Exercise goal → Once the line containing "Task: Click the 11.32 high price annotation" appears, output it and each remaining line of the records below exactly, with no pictures and nothing more.

Listed records →
______________________________

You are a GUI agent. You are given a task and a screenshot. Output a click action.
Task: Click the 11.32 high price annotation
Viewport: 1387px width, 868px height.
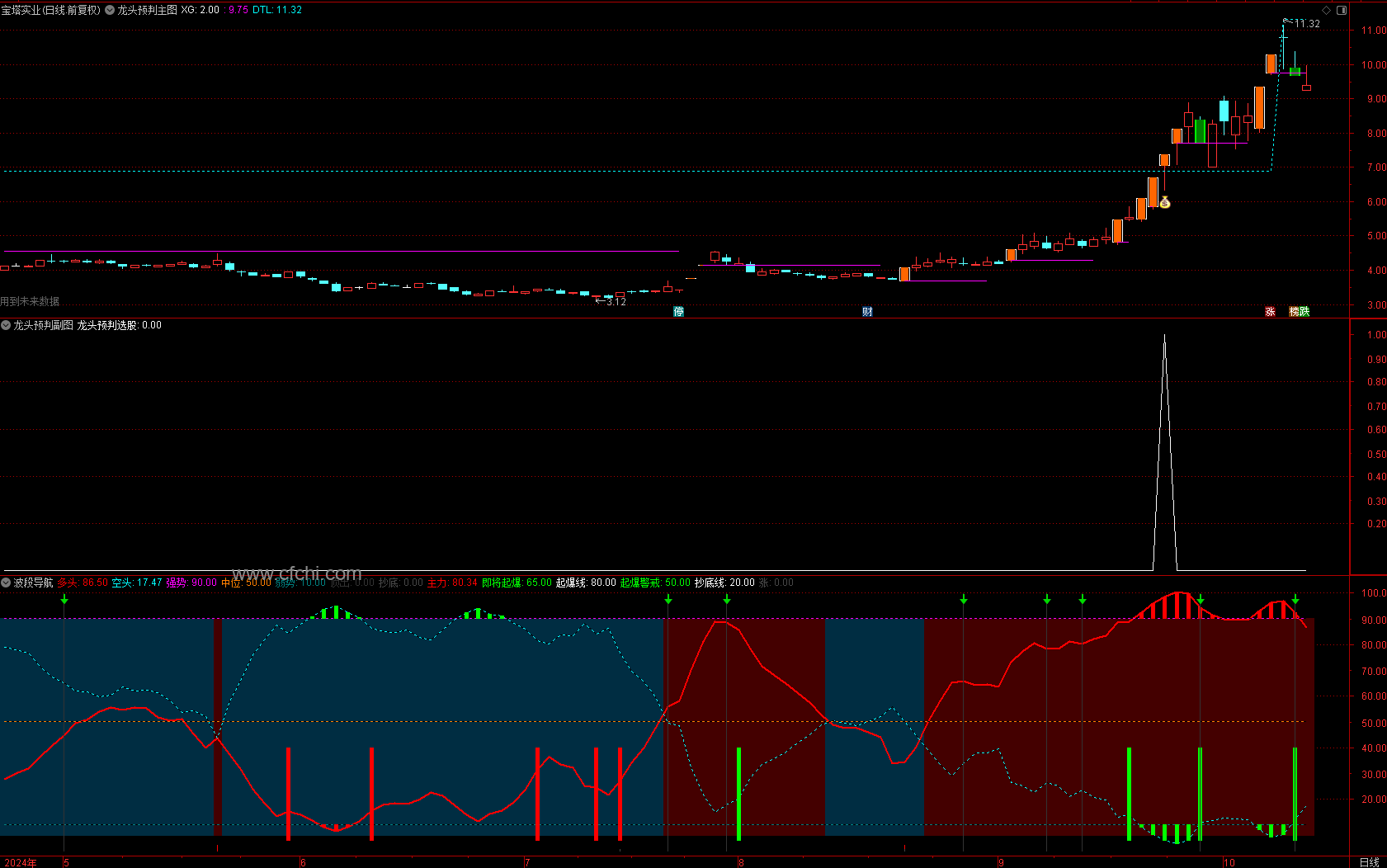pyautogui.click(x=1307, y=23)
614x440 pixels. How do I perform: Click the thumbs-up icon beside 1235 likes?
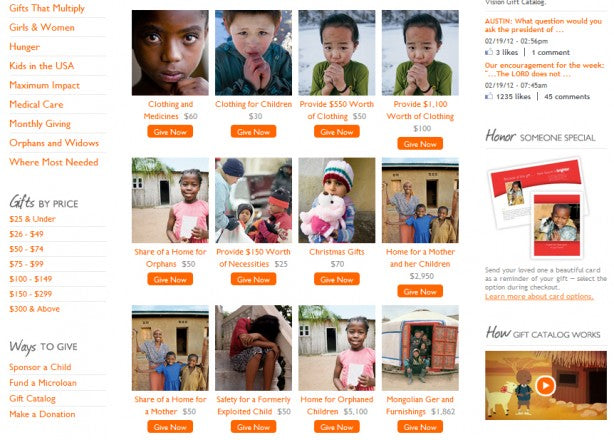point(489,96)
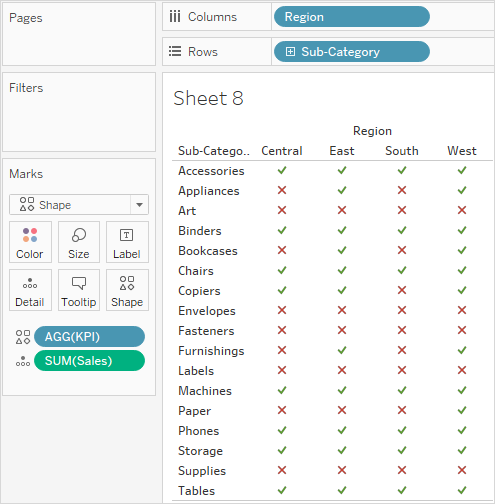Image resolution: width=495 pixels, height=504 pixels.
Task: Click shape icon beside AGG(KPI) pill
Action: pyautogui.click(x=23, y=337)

______________________________

Response for this exercise →
Task: Click the 11.32 high price annotation
Viewport: 1387px width, 868px height.
pyautogui.click(x=1307, y=23)
614x440 pixels. How do I perform: Click the thumbs-up icon beside 1235 likes?
point(489,96)
Image resolution: width=495 pixels, height=504 pixels.
Task: Click shape icon beside AGG(KPI) pill
Action: pyautogui.click(x=23, y=337)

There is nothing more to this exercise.